#### TASK TO COMPLETE
Find the word "computer" in the records and copy every line where it occurs.

#### DATA SECTION
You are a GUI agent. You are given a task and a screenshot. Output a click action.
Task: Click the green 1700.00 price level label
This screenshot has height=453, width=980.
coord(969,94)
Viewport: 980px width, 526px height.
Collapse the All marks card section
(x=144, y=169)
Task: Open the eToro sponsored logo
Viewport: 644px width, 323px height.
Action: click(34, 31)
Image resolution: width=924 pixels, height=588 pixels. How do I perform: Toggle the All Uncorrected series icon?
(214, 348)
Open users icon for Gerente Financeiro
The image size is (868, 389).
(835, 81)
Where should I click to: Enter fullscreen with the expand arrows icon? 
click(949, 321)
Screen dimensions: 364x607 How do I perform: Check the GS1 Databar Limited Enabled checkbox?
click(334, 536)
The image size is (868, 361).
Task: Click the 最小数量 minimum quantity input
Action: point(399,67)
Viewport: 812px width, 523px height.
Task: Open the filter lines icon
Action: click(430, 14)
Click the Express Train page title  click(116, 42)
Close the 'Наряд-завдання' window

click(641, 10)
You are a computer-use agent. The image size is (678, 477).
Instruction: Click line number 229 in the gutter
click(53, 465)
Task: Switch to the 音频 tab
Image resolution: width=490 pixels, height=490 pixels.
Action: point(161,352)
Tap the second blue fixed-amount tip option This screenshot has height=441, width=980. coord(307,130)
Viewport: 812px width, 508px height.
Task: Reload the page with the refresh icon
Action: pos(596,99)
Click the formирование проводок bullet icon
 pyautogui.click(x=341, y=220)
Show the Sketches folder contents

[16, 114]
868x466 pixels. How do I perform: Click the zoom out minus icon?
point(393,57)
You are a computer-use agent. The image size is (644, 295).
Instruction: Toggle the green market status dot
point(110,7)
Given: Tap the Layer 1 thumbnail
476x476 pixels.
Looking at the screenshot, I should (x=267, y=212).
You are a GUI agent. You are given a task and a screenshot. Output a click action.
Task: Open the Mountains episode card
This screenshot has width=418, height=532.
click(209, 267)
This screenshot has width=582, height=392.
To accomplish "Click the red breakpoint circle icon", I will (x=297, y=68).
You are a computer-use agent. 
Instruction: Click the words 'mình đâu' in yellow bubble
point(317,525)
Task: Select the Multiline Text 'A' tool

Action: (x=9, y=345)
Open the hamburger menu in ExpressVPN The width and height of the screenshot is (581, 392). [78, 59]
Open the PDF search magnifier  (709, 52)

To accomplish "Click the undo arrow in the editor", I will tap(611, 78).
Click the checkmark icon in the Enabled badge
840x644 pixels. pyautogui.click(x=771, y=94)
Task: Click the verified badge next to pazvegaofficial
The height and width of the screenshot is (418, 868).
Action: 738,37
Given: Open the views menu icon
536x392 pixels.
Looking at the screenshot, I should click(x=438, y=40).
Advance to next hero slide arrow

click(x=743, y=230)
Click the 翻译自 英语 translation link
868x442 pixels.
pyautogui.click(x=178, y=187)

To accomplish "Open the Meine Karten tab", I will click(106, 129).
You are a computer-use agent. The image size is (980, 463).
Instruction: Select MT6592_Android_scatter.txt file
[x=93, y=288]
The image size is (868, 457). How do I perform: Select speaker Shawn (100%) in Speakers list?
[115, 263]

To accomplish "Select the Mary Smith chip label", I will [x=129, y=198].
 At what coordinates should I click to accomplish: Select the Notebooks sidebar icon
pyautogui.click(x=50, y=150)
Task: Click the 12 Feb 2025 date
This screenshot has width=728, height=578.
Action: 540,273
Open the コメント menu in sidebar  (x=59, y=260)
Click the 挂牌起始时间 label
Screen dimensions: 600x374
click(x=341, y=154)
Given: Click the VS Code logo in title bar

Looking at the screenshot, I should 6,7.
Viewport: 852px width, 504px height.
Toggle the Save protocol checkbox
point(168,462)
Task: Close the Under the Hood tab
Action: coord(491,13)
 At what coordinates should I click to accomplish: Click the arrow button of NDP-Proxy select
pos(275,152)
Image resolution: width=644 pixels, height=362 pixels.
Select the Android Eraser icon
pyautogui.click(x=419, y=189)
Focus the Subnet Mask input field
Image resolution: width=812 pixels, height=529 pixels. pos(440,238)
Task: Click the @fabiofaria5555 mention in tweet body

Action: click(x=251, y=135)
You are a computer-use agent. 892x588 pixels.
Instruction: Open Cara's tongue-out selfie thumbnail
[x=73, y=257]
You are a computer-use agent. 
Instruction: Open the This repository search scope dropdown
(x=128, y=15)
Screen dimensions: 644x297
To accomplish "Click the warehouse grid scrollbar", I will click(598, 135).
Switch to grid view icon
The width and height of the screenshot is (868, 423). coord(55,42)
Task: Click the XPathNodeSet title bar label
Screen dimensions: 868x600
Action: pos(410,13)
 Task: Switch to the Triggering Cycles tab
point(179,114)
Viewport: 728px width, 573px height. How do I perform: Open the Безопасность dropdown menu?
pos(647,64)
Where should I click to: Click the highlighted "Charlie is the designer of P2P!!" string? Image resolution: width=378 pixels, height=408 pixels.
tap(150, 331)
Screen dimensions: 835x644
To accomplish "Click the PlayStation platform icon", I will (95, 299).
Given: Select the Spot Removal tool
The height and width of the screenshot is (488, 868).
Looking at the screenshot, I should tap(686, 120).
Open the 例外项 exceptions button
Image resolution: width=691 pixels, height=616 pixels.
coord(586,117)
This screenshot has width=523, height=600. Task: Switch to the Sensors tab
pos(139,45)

#### RESULT BELOW
You are a computer-use agent. The image size is (678, 477).
You are a computer-use agent. The image size is (644, 295).
You are a computer-use agent. 
You are a computer-use agent. The image size is (980, 463).
You are a computer-use agent. 892x588 pixels.
You are a computer-use agent. 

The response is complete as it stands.